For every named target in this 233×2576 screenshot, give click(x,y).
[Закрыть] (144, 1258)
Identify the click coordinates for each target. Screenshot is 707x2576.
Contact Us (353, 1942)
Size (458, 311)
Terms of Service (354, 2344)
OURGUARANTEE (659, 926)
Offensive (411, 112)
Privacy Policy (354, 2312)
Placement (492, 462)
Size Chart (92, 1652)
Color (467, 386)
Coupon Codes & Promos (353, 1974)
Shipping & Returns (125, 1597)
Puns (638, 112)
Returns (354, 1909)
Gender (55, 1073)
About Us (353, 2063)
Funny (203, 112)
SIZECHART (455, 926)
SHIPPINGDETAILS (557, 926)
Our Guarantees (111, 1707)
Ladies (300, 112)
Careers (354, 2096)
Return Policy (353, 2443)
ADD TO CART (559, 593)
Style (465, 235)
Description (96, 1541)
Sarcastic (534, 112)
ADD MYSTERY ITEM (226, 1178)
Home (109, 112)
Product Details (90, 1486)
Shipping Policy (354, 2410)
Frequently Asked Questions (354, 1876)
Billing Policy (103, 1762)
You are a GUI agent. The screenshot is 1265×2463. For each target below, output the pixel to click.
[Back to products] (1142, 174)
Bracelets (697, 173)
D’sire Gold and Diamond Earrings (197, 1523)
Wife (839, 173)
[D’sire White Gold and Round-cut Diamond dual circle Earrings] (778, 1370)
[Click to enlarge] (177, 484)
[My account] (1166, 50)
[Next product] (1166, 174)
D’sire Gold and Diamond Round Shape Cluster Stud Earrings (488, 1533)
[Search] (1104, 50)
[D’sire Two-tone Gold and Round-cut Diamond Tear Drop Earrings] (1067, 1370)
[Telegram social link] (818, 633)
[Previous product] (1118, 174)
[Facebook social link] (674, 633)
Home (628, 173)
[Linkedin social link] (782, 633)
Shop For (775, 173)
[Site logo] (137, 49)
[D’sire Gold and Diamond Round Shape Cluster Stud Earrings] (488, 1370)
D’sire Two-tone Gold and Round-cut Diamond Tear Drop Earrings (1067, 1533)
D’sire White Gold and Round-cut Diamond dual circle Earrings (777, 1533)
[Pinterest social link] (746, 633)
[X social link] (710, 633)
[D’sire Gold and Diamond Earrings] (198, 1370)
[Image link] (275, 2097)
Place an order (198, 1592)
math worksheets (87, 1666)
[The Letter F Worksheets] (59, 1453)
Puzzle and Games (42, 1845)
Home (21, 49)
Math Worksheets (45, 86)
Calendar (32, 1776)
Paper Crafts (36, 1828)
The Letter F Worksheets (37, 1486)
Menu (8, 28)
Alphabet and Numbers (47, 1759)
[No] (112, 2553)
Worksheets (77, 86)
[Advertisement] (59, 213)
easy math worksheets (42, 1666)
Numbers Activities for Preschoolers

━━━━━━━━━━━━━━━━

TASK DESCRIPTION:
The entries above hold the needed span. Transcribe exactly the lines from the one with "Careers (354, 2096)" to the one with "Menu (8, 28)", both included.

RESULT OF THIS EXERCISE:
Careers (354, 2096)
Return Policy (353, 2443)
ADD TO CART (559, 593)
Style (465, 235)
Description (96, 1541)
Sarcastic (534, 112)
ADD MYSTERY ITEM (226, 1178)
Home (109, 112)
Product Details (90, 1486)
Shipping Policy (354, 2410)
Frequently Asked Questions (354, 1876)
Billing Policy (103, 1762)
You are a GUI agent. The screenshot is 1265×2463. For each target below, output the pixel to click.
[Back to products] (1142, 174)
Bracelets (697, 173)
D’sire Gold and Diamond Earrings (197, 1523)
Wife (839, 173)
[D’sire White Gold and Round-cut Diamond dual circle Earrings] (778, 1370)
[Click to enlarge] (177, 484)
[My account] (1166, 50)
[Next product] (1166, 174)
D’sire Gold and Diamond Round Shape Cluster Stud Earrings (488, 1533)
[Search] (1104, 50)
[D’sire Two-tone Gold and Round-cut Diamond Tear Drop Earrings] (1067, 1370)
[Telegram social link] (818, 633)
[Previous product] (1118, 174)
[Facebook social link] (674, 633)
Home (628, 173)
[Linkedin social link] (782, 633)
Shop For (775, 173)
[Site logo] (137, 49)
[D’sire Gold and Diamond Round Shape Cluster Stud Earrings] (488, 1370)
D’sire Two-tone Gold and Round-cut Diamond Tear Drop Earrings (1067, 1533)
D’sire White Gold and Round-cut Diamond dual circle Earrings (777, 1533)
[Pinterest social link] (746, 633)
[X social link] (710, 633)
[D’sire Gold and Diamond Earrings] (198, 1370)
[Image link] (275, 2097)
Place an order (198, 1592)
math worksheets (87, 1666)
[The Letter F Worksheets] (59, 1453)
Puzzle and Games (42, 1845)
Home (21, 49)
Math Worksheets (45, 86)
Calendar (32, 1776)
Paper Crafts (36, 1828)
The Letter F Worksheets (37, 1486)
Menu (8, 28)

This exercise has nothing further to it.